Information Literacy Instruction: What Can We Learn from Reading and Writing Research #ecil2015

The first invited speaker today is Eero Sormunen, talking on: Information Literacy Instruction: What Can We Learn from Reading and Writing Research? at the European Conference on Information Literacy 2015.
He was motivated by the challenges of teaching information literacy in schools and by dissatisfaction with research silos (people being unwilling tolook outside their own discipline). He highlighted relevant work in education, some of which he was going to talk about more.
He went on to mention Kuhlthau's ISP model, and then showed his own model for information interactions in learning tasks. Elements were information environment, search interactions, source interaction and learning task (unfortunately since I'm still in the back row I couldn't capture the diagram).
Then Sormunen talked about research into reading multiple texts: "reading to write" studies (from the 1990s; e.g.looking at synthesising across texts, reading and writing as an integrated process) and later multiple text comprehension research on the internet (e.g. with a focus on evaluation and selection of information, synthesis across sources, constructing arguments). He moved on to research in online reading, mentioning particularly the work of Leu, who looked at information processing practice in online reading (e.g. this, or (thanks to Eero Sormunen) this). There was a cluster of reasons identified for reading e.g. to understand important questions, to evaluate information critically.
Another example given of online reading research was by Kiili, a qualitative study which identified various reading patterns in learners working in pairs on a task (e.g. co-construction of knowledge and meaning; individual construction of meaning; silent reading) (a quick search found what I think is the study he mentioned, and a similar study by the same author)

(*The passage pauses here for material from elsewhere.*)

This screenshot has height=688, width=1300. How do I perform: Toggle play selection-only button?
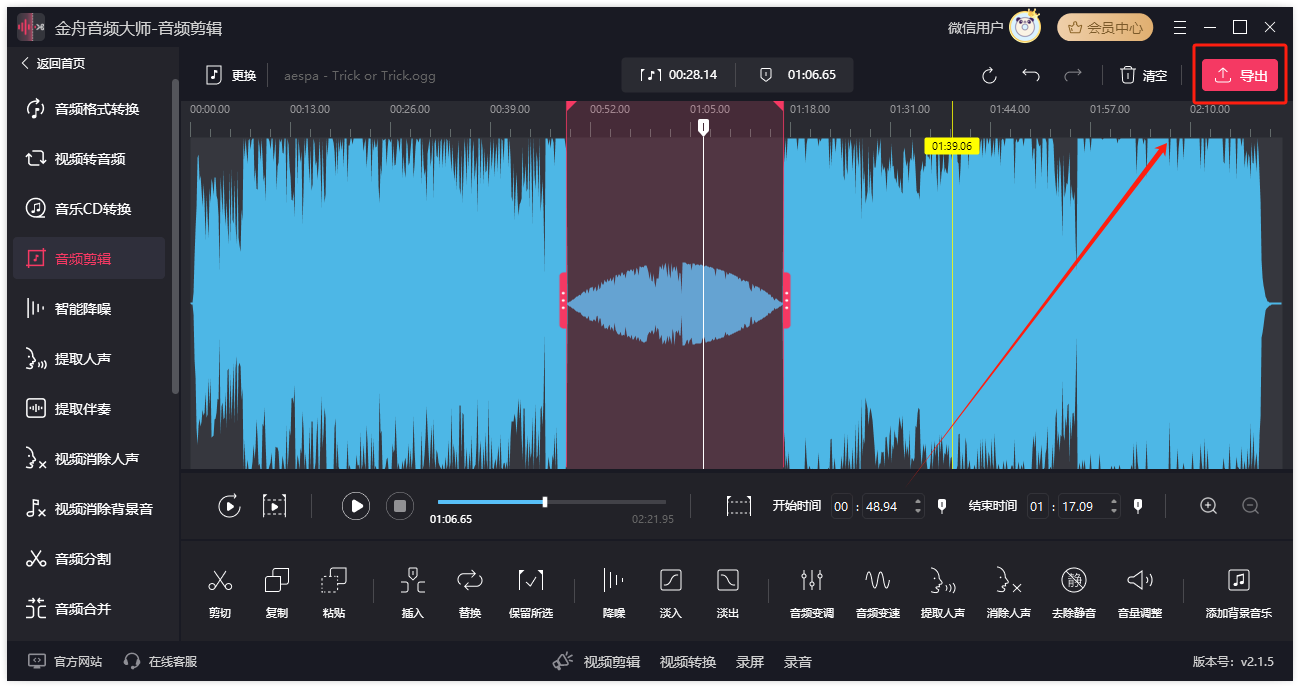click(274, 506)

Then there were studies on epistemic thinking: people's ways of knowing, and conception of what knowledge is. He showed Kuhn's developmental model of epistemic beliefs and noted that there is current research into reading multiple documents and epistemic beliefs.

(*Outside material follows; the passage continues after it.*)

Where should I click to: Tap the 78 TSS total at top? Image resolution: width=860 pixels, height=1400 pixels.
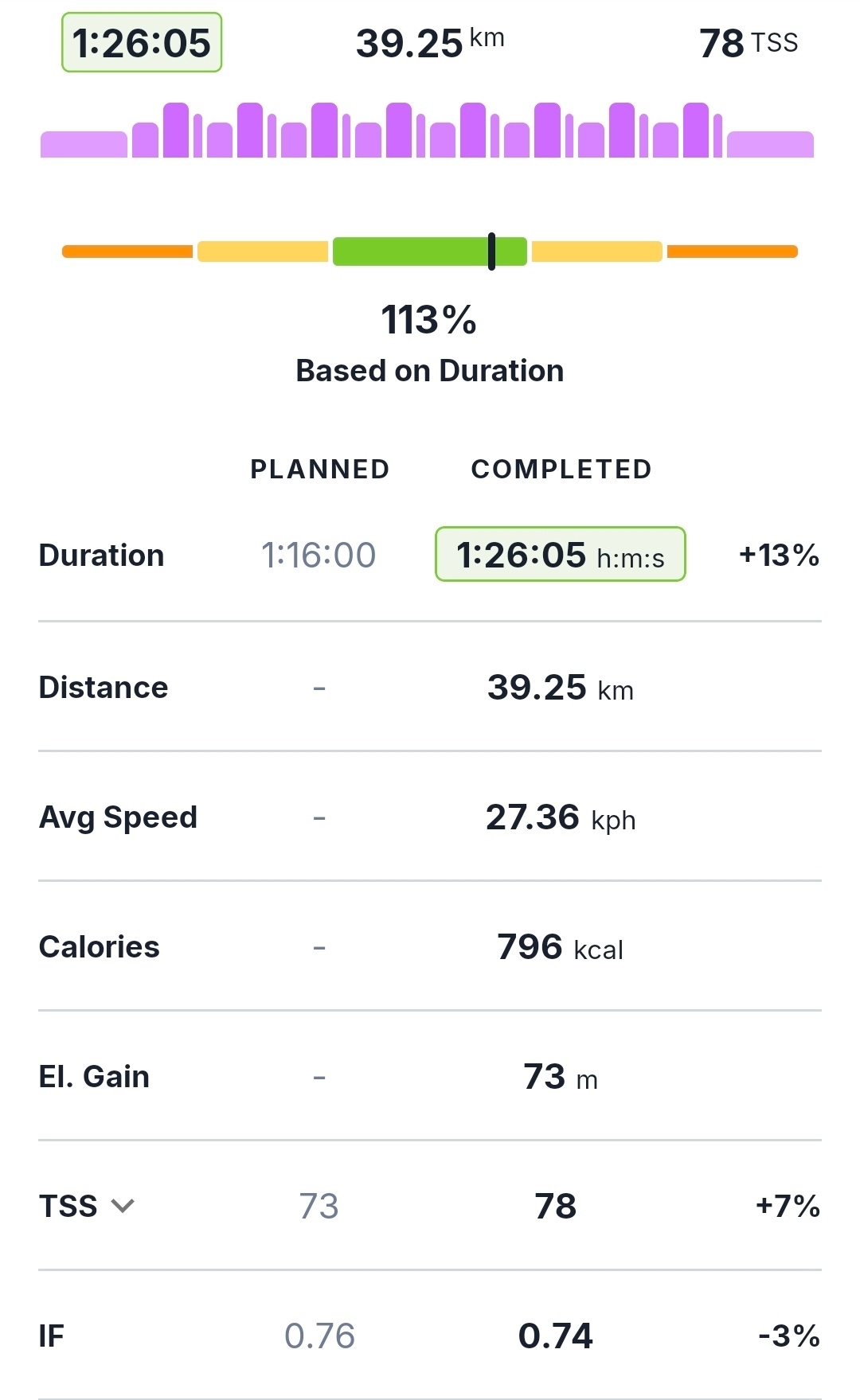click(x=748, y=43)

Sormunen finished by talking about his own research in this area, in particular the ARONI project: argumentative online inquiry in building students' knowledge work competencies. The home page for the whole research project is here: https://blogs.sis.uta.fi/aroni/
They are looking at information and school-based practices, as well as information literacy education. He is working with teams from educational research (with expertise in online reading, argumentation, knowledge work competencies, evaluation of teaching practices). You can find a little further information on the website that I just linked to: the project only just started. It aims to develop an instructional model for Finnish high schools.